Result?  More clicks, more valuation enquiries.

Marketing segmentation icons

How to use brand icons to drive sales

My philosophy of marketing is that every part of your marketing toolkit that you’ve spent money developing should be working hard to generate sales for your business.

Creating a strong visual identity is a given.  But what about extending it into other marketing areas?

We have been experimenting using content marketing to reinforce visual identity branding and the USPs (unique selling points) and key points of difference of the brand.  Here’s how.

Your business philosophy

When applying content marketing tactics we find that the effectiveness is enhanced when the content is aligned with either buyer personas, pipeline stage, business philosophy or point of difference.  These all help to bring a prospect closer to purchase.

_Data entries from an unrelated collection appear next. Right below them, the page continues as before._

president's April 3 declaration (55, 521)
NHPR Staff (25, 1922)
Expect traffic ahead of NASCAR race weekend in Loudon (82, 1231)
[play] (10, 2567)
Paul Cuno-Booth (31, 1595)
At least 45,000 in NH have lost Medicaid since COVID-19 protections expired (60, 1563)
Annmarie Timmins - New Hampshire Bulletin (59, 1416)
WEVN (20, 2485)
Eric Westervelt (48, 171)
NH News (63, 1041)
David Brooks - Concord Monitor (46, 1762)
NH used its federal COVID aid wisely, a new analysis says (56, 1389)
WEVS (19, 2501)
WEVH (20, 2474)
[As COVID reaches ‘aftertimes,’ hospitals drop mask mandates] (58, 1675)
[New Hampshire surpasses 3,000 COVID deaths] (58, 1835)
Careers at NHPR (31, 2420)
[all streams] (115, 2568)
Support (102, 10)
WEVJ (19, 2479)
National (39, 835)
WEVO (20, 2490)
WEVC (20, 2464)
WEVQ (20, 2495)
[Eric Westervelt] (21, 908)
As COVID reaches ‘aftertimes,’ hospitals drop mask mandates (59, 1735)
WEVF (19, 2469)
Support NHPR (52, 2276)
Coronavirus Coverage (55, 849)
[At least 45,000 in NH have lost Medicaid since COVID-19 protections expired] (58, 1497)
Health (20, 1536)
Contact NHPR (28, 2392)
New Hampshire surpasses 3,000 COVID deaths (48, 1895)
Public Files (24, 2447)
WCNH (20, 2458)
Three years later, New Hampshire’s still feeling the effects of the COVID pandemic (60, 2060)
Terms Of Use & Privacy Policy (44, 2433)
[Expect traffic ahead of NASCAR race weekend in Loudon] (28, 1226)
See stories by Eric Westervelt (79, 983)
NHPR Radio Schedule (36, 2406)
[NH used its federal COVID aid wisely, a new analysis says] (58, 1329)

A strategic marketer will help you define a positioning can demonstrate continual advantage and which you can defend against competitors.   

Helping your prospective clients to recognise this positioning and then to relate their experience or their expected buying experience to it is the job of the tactical marketer.

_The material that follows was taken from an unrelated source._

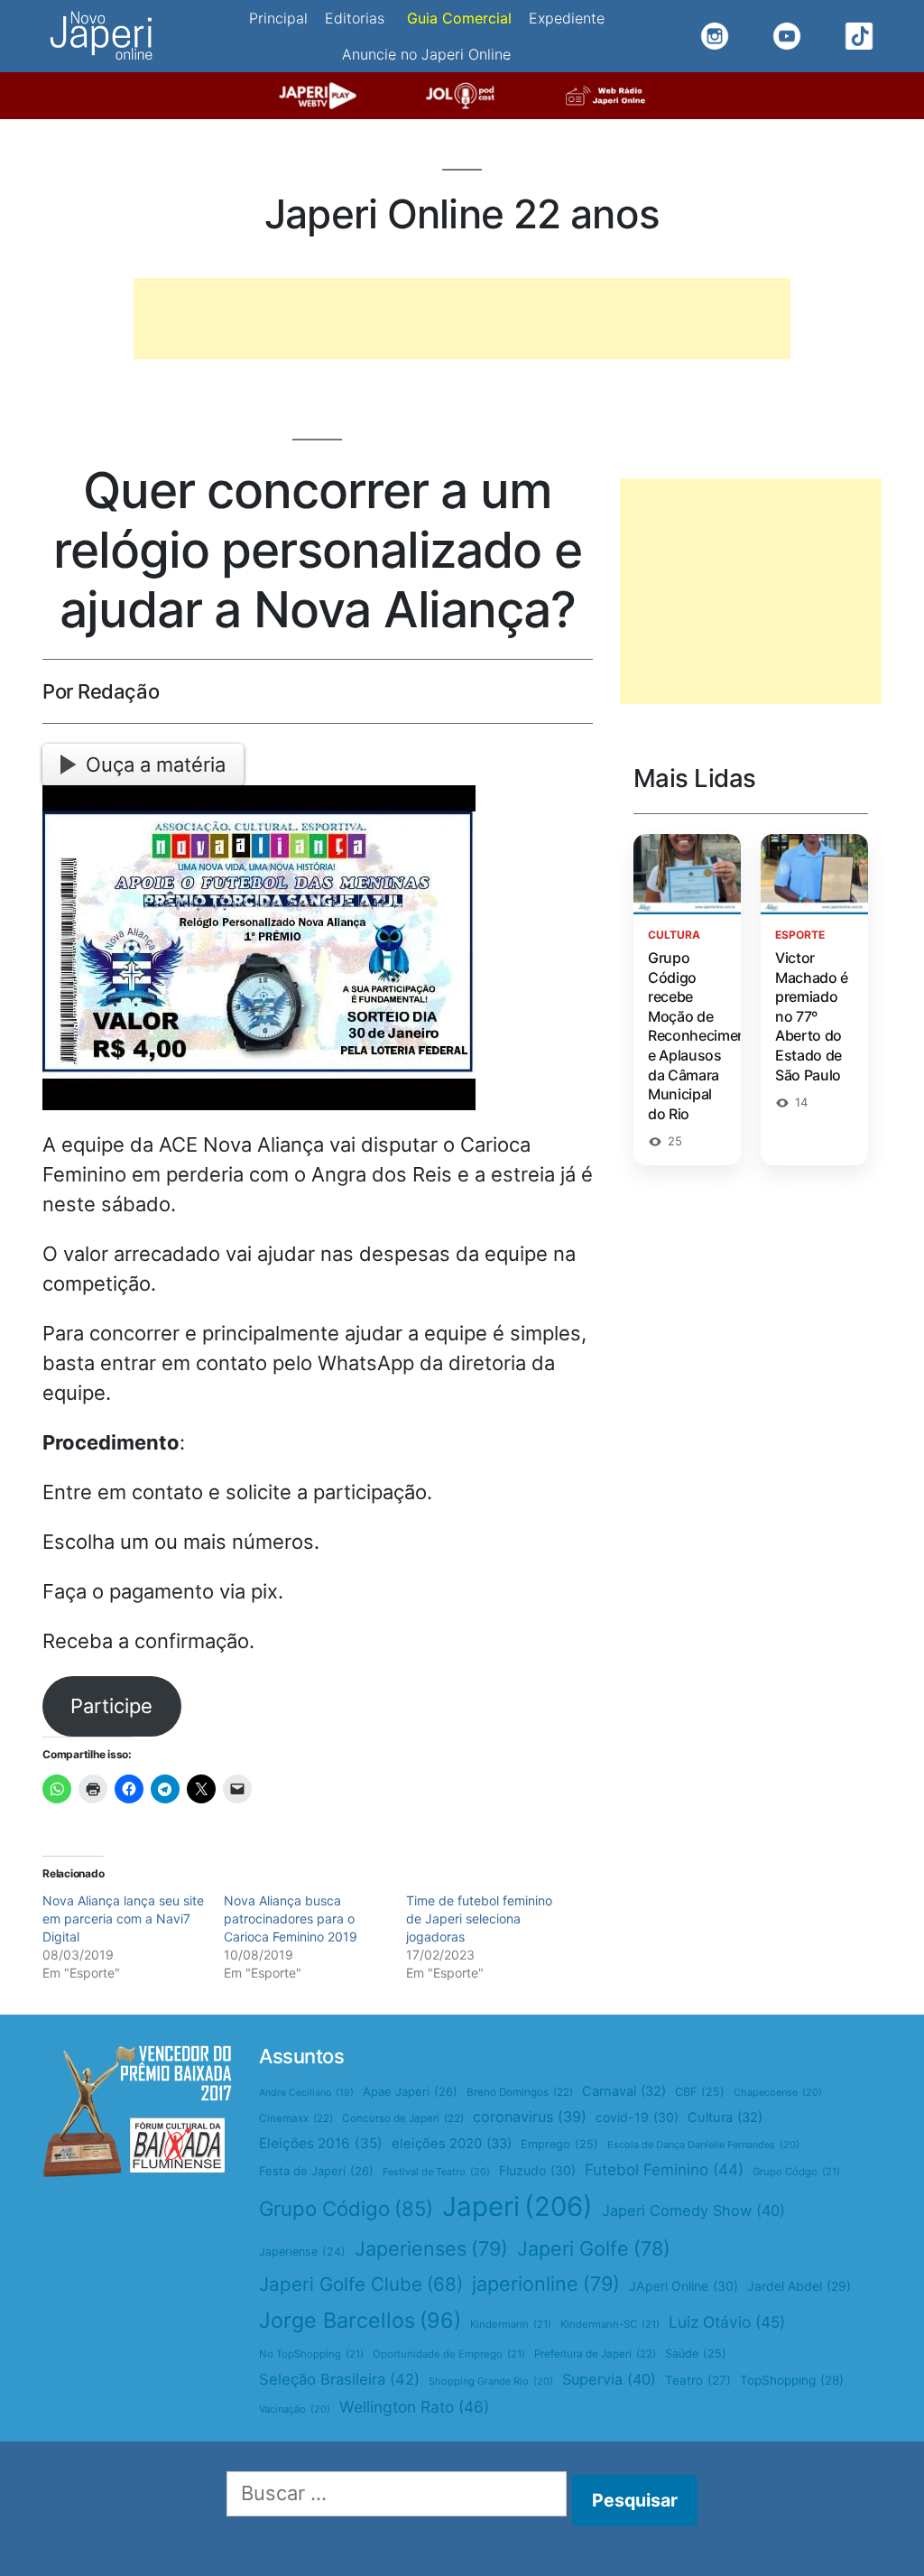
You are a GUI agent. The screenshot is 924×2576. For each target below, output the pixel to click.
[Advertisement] (462, 318)
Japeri (517, 2206)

Once you’ve established the philosophy positioning, identifying each part with an unique visual identity or icon is a neat way of enabling the customer to recognise elements in your content marketing and their relation to each other.  From this, they can navigate to find other related content pieces on the same theme or topic.

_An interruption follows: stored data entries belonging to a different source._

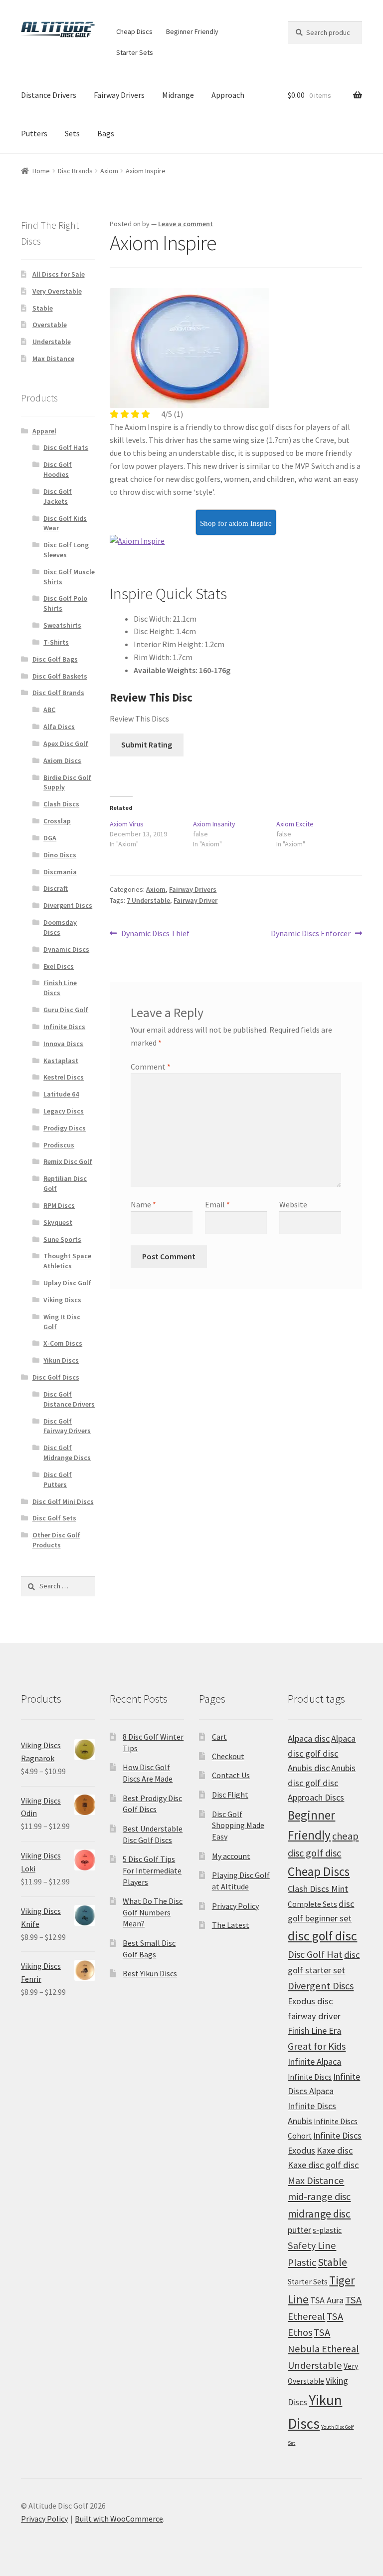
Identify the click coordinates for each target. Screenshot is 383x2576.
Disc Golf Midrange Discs (67, 1452)
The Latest (230, 1925)
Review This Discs (139, 719)
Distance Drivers (48, 95)
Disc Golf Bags (55, 659)
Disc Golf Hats (65, 447)
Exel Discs (58, 966)
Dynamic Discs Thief (155, 934)
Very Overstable (57, 291)
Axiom (109, 170)
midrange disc (319, 2213)
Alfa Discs (59, 726)
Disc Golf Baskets (59, 676)
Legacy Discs (63, 1110)
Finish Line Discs (60, 987)
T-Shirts (56, 642)
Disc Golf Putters (57, 1479)
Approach (227, 95)
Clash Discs (61, 803)
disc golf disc (322, 1936)
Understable (51, 341)
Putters (34, 133)
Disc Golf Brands (58, 692)
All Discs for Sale (58, 274)
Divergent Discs (67, 905)
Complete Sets (312, 1904)
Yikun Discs (61, 1360)
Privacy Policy (235, 1906)
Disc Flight (230, 1795)
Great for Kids (317, 2046)
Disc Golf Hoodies (57, 469)
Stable (42, 308)
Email (217, 1204)
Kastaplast (60, 1060)
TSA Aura (327, 2300)
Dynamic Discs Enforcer (311, 934)
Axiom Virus (127, 823)
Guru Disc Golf (65, 1009)
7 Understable (148, 900)
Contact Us (231, 1775)
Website (293, 1204)
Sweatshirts (62, 625)
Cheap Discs (134, 31)
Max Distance (53, 358)
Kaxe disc (335, 2150)
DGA (49, 837)
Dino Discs (59, 854)
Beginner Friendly (192, 31)
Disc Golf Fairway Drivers (67, 1426)
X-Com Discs (62, 1343)
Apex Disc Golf (65, 743)
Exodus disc (310, 2001)
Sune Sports (62, 1239)
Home (41, 170)
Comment (151, 1067)
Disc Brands (75, 170)
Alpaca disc (309, 1738)
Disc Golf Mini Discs (63, 1501)
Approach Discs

Case Study – the sports coach website

This client identified five buyer personas and now has a unique landing page for each one.  Their website has over 20,000 pages because they have been blogging since 2007.  This means new visitors find navigating the site challenging.  We identified a deep resource of ‘evergreen’ content which was not getting traffic and so not getting read by visitors.  From this we evolved a segmentation strategy built around a landing page and a visual icon for each visitor type.

Rowperfect Customer segmentation as icons

Customer segmentation as icons

The landing page includes links to the most popular evergreen articles and also gives guidance for the visitor on where to look for similar content. 

Case Study – the marketing agency

At Creative Agency Secrets, we have 8 icons which are all steps in the new business development process. On the blog sidebar are our list of categories – the first eight are numbered and each relates to one step in the process. 

Working on our own blog, we needed to reduce the bounce rate and encourage deeper browsing.  And so we leveraged our 8 Step New business Development Process.  This identifies a clear set of stages for a tactical marketer and a framework for their marketing year planning.  Each stage has a small icon and links to all the blog posts written about that topic.

Marketing segmentation icons

Marketing segmentation icons

It’s easy to read, easy to cross-link articles and also to reference more than one icon in each blog post.

Case Study – the financial advisor

Selling services is often harder than products – defining a clear point of difference is even more challenging for the marketer.  Collaborative Consulting was set up in response to the same-ification of the financial advisory marketplace.  The founder, John Milner, uses his long experience to advise clients differently from others – he calls these the Six Max Factors.  And using a simple graphic, each one is named and ordered.

The goal is to enable readers to become familiar with each icon so they quickly recognise them and can relate to the marketing content more easily.

This tactic will serve to reinforce the firm’s investment philosophy, remind readers why they chose Collaborative Consulting as their advisor and set the firm apart from competitors who are less explicit about the foundations of their advice and investing activities.

How to spot an opportunity to use icons

The key insight a marketer needs to bring to using logos as a sales device is to discover

  1. Is the company able to articulate its USP?
  2. Can you split that USP into several subsidiary elements?
  3. Does your content marketing strategy allow the use of visual and written elements?
  4. Can you measure changed customer and prospect behaviour as you make these changes?

That’s a great starting point – off you go!